Meyers Großes Taschenlexikon in 25 Bänden
Ehe
Ehe[ahd. ewe »Gesetz«], im dt. Recht die durch die Rechtsordnung anerkannte Verbindung eines Mannes und einer Frau zu dauernder Lebensgemeinschaft. Die Ordnung der E. ist von den sittl. und religiösen Grundlagen abhängig, auf denen die einzelnen Gesellschaften beruhen. Infolge ihrer gesellschaftl. Bedeutung steht die E. unter öffentl. Rechtsschutz, mindestens aber unter der Obhut der gesellschaftl. Sitte. Ihre religiösen und rechtl. Bindungen kommen in feierl. Formen der E.-Schließung zum Ausdruck.Die v. a. durch das Christentum geprägte E.- und Familienauffassung wurde seit der Aufklärung und dem Liberalismus, der Ausformung des bürgerl. Rechtsstaates und unter dem Einfluss der Romantik mehr und mehr zu einer individuell begründeten Lebens- und Liebesgemeinschaft. In neuerer Zeit wurde die E. in den Industrieländern in ihrer traditionellen, familienzentrierten und institutionalisierten Form infrage gestellt, was sich auch in einem Anstieg der E.-Scheidungsrate ausdrückt. Wesentl. Aspekte waren die Auflösung patriarchal. Strukturen, die Individualisierung der Beziehung durch eine stärkere Betonung des partnerschaftl. Gedankens (Liebes- und Gatten-E.), die Lockerung des traditionellen Rollenschemas, bes. Berufstätigkeit der Frau, Kooperation bei häusl. Aufgaben, Umkehrung der früheren Rollenverteilung (»Hausmann«). Teilweise werden nicht institutionalisierte Beziehungen (eheähnl. Gemeinschaften) vorgezogen, da in ihrem Verständnis von freier Verantwortung v. a. eine größere Chance individueller Entfaltung gesehen wird.Bei den Naturvölkern und teilweise im Islam gibt es neben der Ein-E. (Monogamie) die Mehr-E. (Polygamie), als Verbindung eines Mannes mit mehreren Frauen (Polygynie) oder seltener einer Frau mit mehreren Männern (Polyandrie). Dabei ist zuweilen noch Haupt-E. von Neben-E. zu trennen. Eine völlige Freiheit von ehel. Bindungen (Promiskuität) hat man nirgends feststellen können. Streng beachtet werden jeweils die Sitten, nach denen die E. nur innerhalb des Stammes oder der Sippe (Endogamie) oder nur außerhalb der eigenen Verwandtschafts- oder Totemgruppe (Exogamie) geschlossen werden darf. - Über die E. im Recht und die Stellung der Kirche Eherecht, ferner eheliches Güterrecht, Ehescheidung.
Literatur:
Godoy, J.: Die Entwicklung von E. u. Familie in Europa. A. d. Engl. Neuausg. Frankfurt am Main 1989.

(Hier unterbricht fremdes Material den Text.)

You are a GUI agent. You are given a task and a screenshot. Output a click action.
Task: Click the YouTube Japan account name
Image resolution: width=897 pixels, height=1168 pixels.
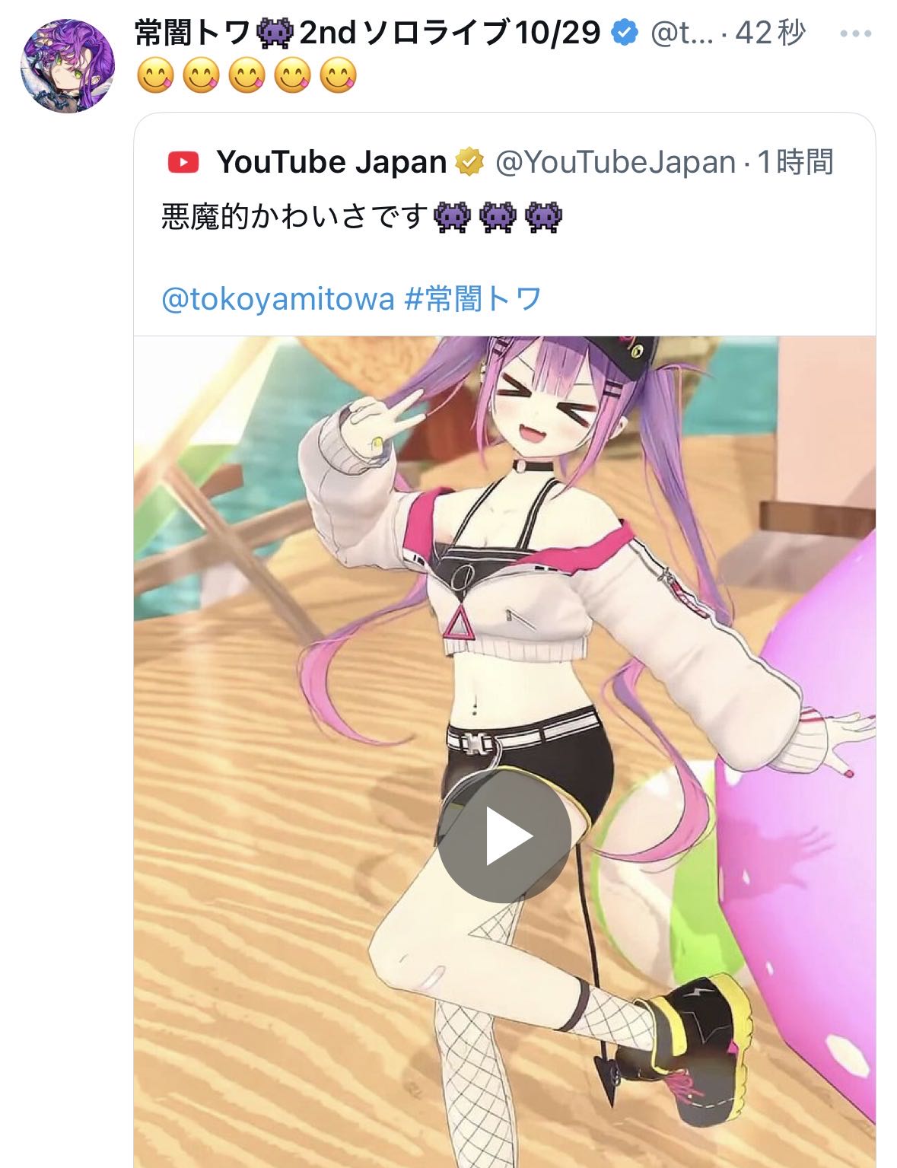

Klein, T.: Verhaltensstandards in der E.: Kontinuität u. Wandel. Eine Analyse von Anstandsbüchern der Jahre 1834 bis 1987. Hamburg 1993.
Lévi-Strauss, C.: Die elementaren Strukturen der Verwandtschaft. A. d. Frz. TB-Ausg. Frankfurt am Main 1993.
Gruber, H.-G.: Christl. E. in moderner Gesellschaft. Entwicklung - Chancen - Perspektiven. Freiburg im Breisgau u. a. 21995.
E. u. Familie in Krisensituationen, hg. v. F. W. Busch u. R. Nave-Herz. Oldenburg 1996.